Values for the metric.*, resource.* and metadata.* variables are derived from time series. Their values can be null if no values are returned from the time series query.

  • The resource.label.KEY and metric.label.KEY variables can have null values if your alerting policy uses cross-series aggregation (reduction), for example, calculating the SUM across each of the time-series that match a filter. When using cross-series aggregation, any labels not used in grouping are dropped and as a result they render as null when the variable is replaced with its value. All labels are retained when there is no cross-series aggregation. For more information, see Variable for a metric label is null.

  • Values for metadata.* variables are available only if the labels are explicitly included in a condition's filter or grouping for cross-series aggregation. That is, you must refer to the metadata label in either filter or grouping for it to have a value for the template.

Variable resolution

Variables in documentation templates are resolved only in the notifications sent by using the following notification channels:

  • Email
  • Google Chat
  • Slack
  • Pub/Sub, JSON schema version 1.2
  • Webhooks, JSON schema version 1.2
  • PagerDuty, JSON schema version 1.2

Channel controls

The text in the documentation field can also include special characters used by the notification channel itself to control formatting and notifications.

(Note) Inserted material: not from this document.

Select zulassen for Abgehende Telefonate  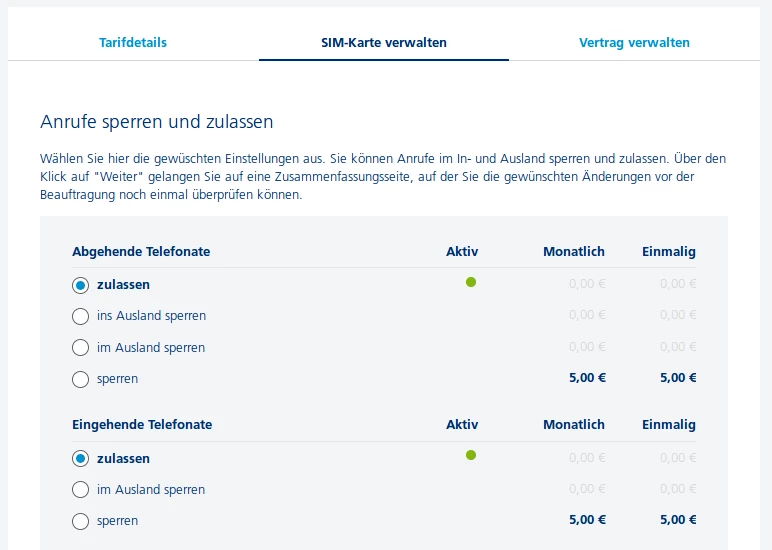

For example, Slack uses @ for mentions. You can use @ to link the notification to a specific user ID. Mentions can't include names. Suppose you include a string like this in the documentation field:

<@backendoncall> Incident created based on policy ${policy.display_name}

When the documentation field is received by the relevant Slack channel as part of the notification, the previous string causes Slack to send an additional message to the user ID backendoncall. The message sent by Slack to the user could contain relevant information from the notification; for example, "Incident created based on policy High CPU rate of change".

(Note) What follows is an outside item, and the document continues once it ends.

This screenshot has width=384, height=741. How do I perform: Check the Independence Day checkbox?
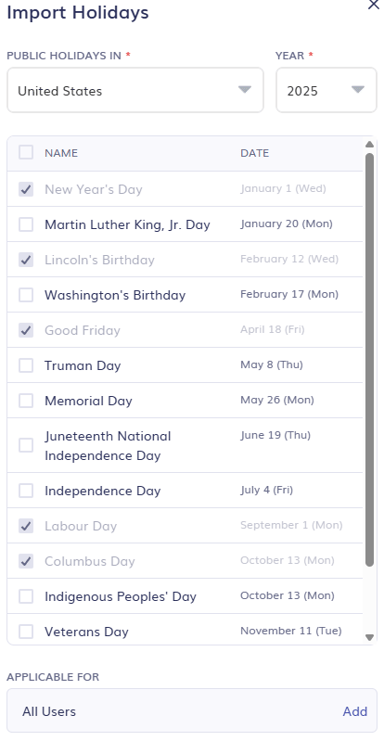click(26, 491)
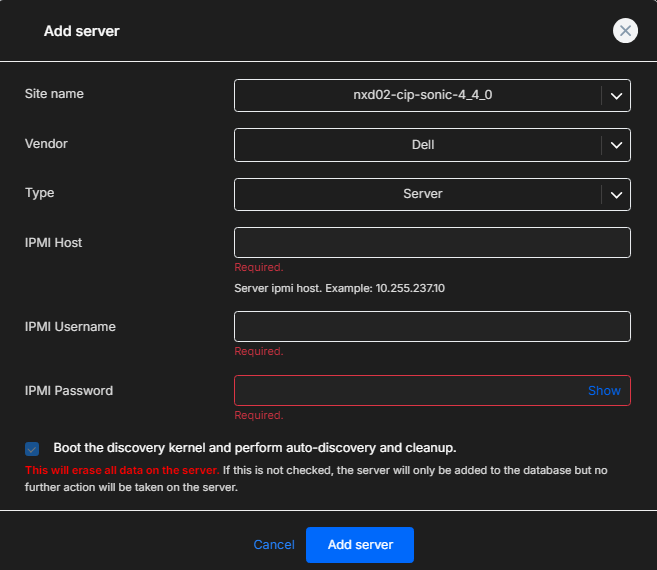Click into the IPMI Username field
Viewport: 657px width, 570px height.
432,327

These additional options are specific to the channels; for more information on what may be available, consult the documentation provided by the channel vendor.

Example

The following example shows Google Cloud console and Cloud Monitoring API versions of template documentation for a CPU utilization alerting policy. These examples use an email for the notification channel type. The documentation templates include several variables to summarize the incident and to reference the alerting policy and condition REST resources.

Cloud Monitoring API

  "documentation": {
    "content": "### CPU utilization exceeded\n\n### Summary\n\nThe ${metric.display_name} of the ${resource.type} ${resource.label.instance_id} in the project ${resource.project} has exceeded 5% for over 60 seconds.\n\n#### Additional resource information\n\nCondition resource name: ${condition.name}  \nAlerting policy resource name: ${policy.name}",
    "mimeType": "text/markdown",
    "subject": "Alert: ${metric.display_name} exceeded",
    "links": [
      {
        "displayName": "Playbook",
        "url": "https://myownpersonaldomain.com/playbook?name=${resource.type}"
      },
      {
        "displayName": "Repository with debug scripts",
        "url": "https://altostrat.com"
      },
      {
        "displayName": "Google Cloud dashboard",
        "url": "https://example.com"
      }
    ]
  }

The following image shows how this template appears in an email notification:

Example of how documentation renders in a notification. Links are shown in the 'Quick Links' section.

Google Cloud console

### CPU utilization exceeded

#### Summary

The ${metric.display_name} of the ${resource.type}
${resource.label.instance_id} in the project ${resource.project} has
exceeded 5% for over 60 seconds.

#### Additional resource information

Condition resource name: ${condition.name}  
Alerting policy resource name: ${policy.name}  

#### Troubleshooting and Debug References

Playbook: https://myownpersonaldomain.com/playbook?name=${resource.type}  
Repository with debug scripts: https://altostrat.com  
${resource.type} dashboard: https://example.com

The following image shows how this template appears in an email notification:

Example of how documentation renders in a notification. Links are shown under a 'Troubleshooting and Debug References' header.